New variants of Mirai botnet detected, targeting more IoT devices
Mirai, the “botnet” malware that was responsible for a string of massive distributed denial of service (DDoS) attacks in 2016—including one against the website of security reporter Brian Krebs—has gotten a number of recent updates. Now, developers using the widely distributed “open” source code of the original have added a raft of new devices to their potential bot armies by compiling the code for four more microprocessors commonly used in embedded systems.
Researchers at Palo Alto Networks’ Unit 42 security research unit have published details of new samples of the Mirai botnet discovered in late February. The new versions of the botnet malware targeted Altera Nios II, OpenRISC, Tensilica Xtensa, and Xilinx MicroBlaze processors. These processors are used on a wide range of embedded systems, including routers, networked sensors, base band radios for cellular communications and digital signal processors.

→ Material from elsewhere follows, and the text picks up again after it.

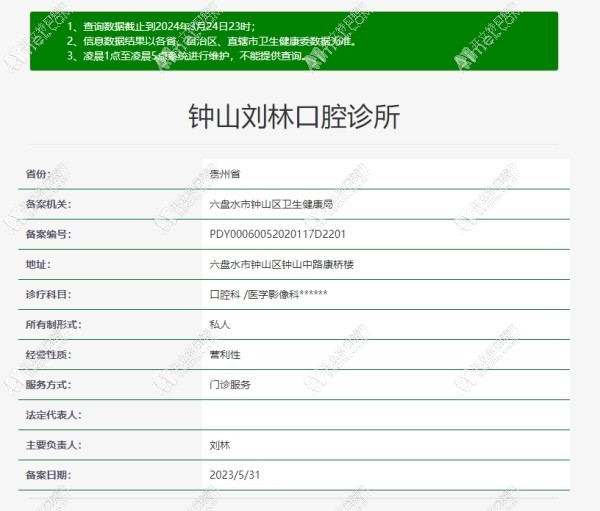
Task: Click the 法定代表人 row label
Action: click(54, 414)

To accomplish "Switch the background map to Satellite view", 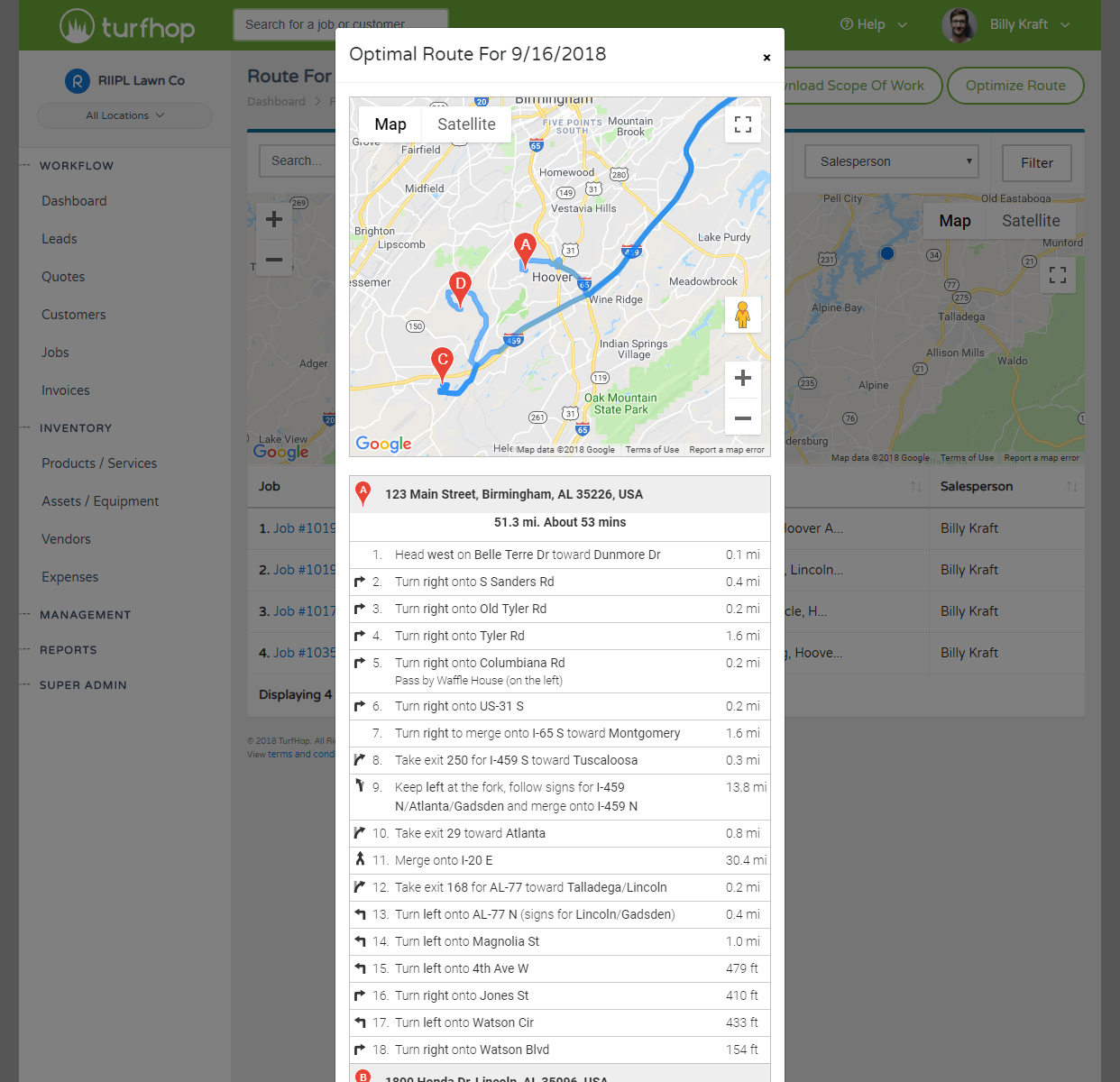I will (x=1031, y=220).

The new variants also include a modified encryption algorithm for botnet communications and a new version of the original Mirai TCP SYN denial-of-service attack. Based on the signature of the new attack option, Unit 42 researchers were able to trace activity of the variants back as far as November 2018.
All of the new samples were discovered on a single server, hosted at Digital Ocean’s Amsterdam data center. The same server also hosted versions of Mirai exploits targeting D-Link, Netgear, Huawei, and Realtek devices, as well as the Chinese-developed ThinkPHP Web server framework.
These new variants are not the first to expand the number of targeted platforms accessible by Mirai. In January of 2018, a Japan-based researcher discovered a version of Mirai compiled for the ARC processor—a CPU used in network-attached storage, mobile, automotive and other embedded computing applications. But as the Unit 42 researchers noted, the addition of four more platforms “provides attackers with the advantage of a larger attack surface… Practically, this means that the family can now infect and propagate via a larger number of embedded devices, affording attackers greater DDoS firepower.”
Of course, to get that additional firepower requires actually finding and compromising the systems running on that additional hardware. If you’ve applied the latest software updates and use something other than the default password for access, then your devices are probably safe. But that doesn’t mean the Internet is—there are thousands, if not millions, of unpatched devices with default manufacturer passwords out there waiting to become Mirai minions.